Se l’Ellade è chiamata “l’occhio del mondo”, di Israele allora si può forse dire che è il suo “orecchio”. Nella rivelazione Israele ode la voce di Dio […]. La realtà d’Israele oscilla tra un dare-ascolto (Gehor-sam) e un non-dare-ascolto (Ungehor-sam) a Dio (p. 42).

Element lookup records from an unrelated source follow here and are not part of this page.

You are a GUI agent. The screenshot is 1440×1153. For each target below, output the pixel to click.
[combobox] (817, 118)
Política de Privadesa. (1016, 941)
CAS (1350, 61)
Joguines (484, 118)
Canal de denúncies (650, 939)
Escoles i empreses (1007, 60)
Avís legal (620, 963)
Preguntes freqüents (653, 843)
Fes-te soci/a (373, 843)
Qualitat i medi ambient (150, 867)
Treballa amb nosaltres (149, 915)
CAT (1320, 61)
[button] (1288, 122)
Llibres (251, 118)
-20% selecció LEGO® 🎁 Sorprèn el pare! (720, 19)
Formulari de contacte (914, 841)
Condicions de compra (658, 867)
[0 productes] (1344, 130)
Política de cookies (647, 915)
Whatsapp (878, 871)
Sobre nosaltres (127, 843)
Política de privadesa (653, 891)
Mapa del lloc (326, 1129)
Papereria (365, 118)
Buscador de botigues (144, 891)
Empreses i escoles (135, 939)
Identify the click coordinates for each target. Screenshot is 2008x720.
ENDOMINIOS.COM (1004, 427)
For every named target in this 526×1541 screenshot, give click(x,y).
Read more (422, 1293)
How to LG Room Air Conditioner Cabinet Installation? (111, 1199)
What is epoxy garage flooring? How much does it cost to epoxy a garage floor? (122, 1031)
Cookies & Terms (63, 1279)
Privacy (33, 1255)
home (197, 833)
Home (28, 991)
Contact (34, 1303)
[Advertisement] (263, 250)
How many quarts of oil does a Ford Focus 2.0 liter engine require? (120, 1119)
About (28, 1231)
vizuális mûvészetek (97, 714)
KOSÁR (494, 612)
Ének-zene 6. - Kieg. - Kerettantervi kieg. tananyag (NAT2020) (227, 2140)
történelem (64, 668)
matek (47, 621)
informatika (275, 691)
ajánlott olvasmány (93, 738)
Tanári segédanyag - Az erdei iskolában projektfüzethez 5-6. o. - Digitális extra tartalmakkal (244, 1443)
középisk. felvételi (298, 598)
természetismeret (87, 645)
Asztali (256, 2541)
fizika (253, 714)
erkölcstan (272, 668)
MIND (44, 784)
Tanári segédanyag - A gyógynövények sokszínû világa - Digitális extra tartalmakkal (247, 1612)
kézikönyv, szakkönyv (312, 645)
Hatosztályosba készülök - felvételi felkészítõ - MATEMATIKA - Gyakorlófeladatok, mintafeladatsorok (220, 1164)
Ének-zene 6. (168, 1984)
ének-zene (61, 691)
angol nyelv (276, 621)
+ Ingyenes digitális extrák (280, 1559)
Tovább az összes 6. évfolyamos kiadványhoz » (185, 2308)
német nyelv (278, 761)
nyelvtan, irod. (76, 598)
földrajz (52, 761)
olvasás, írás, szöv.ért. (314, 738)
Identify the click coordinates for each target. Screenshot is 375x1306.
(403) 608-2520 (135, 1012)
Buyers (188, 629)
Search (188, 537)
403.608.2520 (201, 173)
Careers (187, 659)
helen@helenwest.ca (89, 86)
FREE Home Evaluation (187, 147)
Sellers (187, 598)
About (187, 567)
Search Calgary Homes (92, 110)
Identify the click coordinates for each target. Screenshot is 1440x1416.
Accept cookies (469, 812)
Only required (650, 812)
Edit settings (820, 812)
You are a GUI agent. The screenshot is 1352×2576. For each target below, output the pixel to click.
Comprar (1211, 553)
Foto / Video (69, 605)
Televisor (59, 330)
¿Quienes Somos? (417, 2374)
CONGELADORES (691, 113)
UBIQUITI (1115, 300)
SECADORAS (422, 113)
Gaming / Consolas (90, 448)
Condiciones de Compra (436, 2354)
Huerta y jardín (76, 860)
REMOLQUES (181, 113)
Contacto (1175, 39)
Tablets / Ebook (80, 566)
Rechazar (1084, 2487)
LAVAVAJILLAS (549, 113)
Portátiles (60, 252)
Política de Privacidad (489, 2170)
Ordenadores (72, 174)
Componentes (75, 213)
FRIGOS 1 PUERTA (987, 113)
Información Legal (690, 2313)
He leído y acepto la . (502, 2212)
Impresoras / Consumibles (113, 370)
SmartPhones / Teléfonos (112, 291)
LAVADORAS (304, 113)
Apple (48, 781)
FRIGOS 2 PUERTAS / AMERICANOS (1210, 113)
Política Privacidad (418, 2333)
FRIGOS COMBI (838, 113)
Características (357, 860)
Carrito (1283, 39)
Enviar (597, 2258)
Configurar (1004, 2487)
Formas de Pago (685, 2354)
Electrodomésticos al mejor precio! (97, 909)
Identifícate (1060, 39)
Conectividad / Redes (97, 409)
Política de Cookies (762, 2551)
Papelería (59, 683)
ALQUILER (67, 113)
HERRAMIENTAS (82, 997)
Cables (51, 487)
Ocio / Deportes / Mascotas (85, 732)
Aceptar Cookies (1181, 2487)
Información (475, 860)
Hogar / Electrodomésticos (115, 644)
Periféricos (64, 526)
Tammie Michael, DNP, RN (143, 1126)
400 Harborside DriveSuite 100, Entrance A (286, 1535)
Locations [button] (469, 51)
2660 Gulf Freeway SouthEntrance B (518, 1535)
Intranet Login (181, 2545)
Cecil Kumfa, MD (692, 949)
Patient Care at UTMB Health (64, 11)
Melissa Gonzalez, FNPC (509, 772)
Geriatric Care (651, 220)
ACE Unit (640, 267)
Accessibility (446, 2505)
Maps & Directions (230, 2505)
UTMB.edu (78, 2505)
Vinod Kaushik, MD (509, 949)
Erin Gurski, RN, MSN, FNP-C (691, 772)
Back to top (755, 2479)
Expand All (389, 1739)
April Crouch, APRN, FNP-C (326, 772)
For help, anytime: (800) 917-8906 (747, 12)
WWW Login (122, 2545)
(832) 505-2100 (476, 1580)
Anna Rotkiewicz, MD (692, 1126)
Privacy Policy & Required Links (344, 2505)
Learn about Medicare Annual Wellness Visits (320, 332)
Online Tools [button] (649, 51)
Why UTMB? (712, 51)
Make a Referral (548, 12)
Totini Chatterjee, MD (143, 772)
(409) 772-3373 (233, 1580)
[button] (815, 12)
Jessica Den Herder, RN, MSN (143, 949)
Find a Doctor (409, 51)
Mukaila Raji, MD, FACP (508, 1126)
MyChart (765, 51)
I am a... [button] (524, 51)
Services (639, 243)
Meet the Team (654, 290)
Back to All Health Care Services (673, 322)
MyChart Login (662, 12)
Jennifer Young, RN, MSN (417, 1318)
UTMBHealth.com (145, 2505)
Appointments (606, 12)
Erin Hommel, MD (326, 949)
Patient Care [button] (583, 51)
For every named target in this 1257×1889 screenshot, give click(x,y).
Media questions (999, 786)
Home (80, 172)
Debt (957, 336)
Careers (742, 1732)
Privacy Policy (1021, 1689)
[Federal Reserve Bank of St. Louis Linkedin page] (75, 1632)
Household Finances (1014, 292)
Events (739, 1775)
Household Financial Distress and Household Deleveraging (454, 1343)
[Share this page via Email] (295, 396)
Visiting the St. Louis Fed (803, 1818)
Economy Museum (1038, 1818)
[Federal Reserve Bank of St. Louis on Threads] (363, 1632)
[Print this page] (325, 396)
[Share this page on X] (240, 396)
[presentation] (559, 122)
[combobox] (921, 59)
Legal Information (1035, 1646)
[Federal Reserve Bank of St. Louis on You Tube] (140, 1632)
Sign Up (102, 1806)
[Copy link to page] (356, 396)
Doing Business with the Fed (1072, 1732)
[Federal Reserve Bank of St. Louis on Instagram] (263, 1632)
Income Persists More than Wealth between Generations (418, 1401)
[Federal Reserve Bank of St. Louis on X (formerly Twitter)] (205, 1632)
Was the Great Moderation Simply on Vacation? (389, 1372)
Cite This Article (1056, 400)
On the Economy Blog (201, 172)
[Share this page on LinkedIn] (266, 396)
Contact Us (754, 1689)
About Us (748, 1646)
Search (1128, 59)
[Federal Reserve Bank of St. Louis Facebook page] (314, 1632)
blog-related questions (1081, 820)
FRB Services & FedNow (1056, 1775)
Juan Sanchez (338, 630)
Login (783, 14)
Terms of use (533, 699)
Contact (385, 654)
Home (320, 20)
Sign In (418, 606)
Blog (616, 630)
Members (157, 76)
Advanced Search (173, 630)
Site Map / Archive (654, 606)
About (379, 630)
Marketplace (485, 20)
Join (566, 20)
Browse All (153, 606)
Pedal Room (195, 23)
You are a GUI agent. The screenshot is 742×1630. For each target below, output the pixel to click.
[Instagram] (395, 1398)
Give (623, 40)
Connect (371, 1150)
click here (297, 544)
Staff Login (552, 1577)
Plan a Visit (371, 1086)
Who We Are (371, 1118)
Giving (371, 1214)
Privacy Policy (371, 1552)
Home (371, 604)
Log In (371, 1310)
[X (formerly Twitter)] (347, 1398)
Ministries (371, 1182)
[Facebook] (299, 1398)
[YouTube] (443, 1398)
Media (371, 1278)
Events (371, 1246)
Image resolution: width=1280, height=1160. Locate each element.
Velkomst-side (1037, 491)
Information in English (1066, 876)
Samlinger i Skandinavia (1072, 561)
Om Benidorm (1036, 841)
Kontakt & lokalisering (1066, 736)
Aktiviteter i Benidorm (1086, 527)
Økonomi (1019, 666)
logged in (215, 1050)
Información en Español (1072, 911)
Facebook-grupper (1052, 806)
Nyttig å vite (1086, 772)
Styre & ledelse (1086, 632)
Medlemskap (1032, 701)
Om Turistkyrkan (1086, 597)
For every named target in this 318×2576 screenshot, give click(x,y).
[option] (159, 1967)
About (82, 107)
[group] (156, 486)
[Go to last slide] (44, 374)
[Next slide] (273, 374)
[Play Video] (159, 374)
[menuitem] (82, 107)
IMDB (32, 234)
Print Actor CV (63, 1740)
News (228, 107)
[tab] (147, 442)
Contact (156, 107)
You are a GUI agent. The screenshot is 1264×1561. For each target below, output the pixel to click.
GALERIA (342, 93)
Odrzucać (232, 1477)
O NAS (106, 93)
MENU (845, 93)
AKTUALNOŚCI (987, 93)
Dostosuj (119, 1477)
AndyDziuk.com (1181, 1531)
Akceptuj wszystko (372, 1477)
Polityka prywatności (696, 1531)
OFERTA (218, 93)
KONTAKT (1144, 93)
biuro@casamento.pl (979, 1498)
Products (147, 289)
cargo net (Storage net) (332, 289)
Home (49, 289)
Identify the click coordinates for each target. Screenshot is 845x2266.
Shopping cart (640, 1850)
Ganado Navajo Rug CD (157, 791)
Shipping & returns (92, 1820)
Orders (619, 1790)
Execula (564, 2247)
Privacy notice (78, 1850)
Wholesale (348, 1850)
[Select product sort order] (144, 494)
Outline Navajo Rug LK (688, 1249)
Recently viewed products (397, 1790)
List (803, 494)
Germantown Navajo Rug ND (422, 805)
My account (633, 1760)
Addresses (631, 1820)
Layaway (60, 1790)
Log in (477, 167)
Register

Ma Israele è la libertà e la libertà, siccome negazione, è la storia. Storia nella sua intima natura rivoluzionaria. Così l’intero sviluppo del pensiero escatologico si è nutrito nell’Occidente sempre più della calma olimpica, dell’attribuzione di senso agli eventi, grazie alla spinta tranquillizzante e disinnescante di una dialettica che ha cercato di nascondere sotto il tappeto la sua stessa natura dialettica: dai Padri della Chiesa a Kant, dallo gnosticismo a Hegel, passando per l’esperienza degli spirituali gioachimiti fino all’arrembante istinto rivoluzionario di Thomas Münzer e ai rivolgimenti esternalisti di Marx e internalisti di Kierkegaard.
In questa storia antistorica, come segnalato tanto nella Prefazione di Michele Ranchetti quanto nella Postfazione di Elettra Stimilli, l’escatologia tesse la trama della storia che trova nel pensiero escatologico stesso la sua fonte: l’Allora (das Einst) è l’orizzonte, il fine: noi siamo esseri storici, figli del peccato («la caduta (il peccato) introduce il tempo e la morte (non la conoscenza)», dalla Prefazione, p. 14). Per questo l’ἔσχατον (eschaton) sarà il fine, che in fondo è da sempre iniziato: non-può-essere-così, eppure non-può-essere-che-così. Ovvero escatologia tragica.
Per la suggestione di Šestov si rinvia a Lev Šestov, Sulla bilancia di Giobbe. Peregrinazioni attraverso le anime, Adelphi, Milano 1991.
Per la storia di Shabbetaj Zevi, cfr., Jacob Taubes, La teologia politica di San Paolo, Adelphi, Milano 2008, seconda edizione.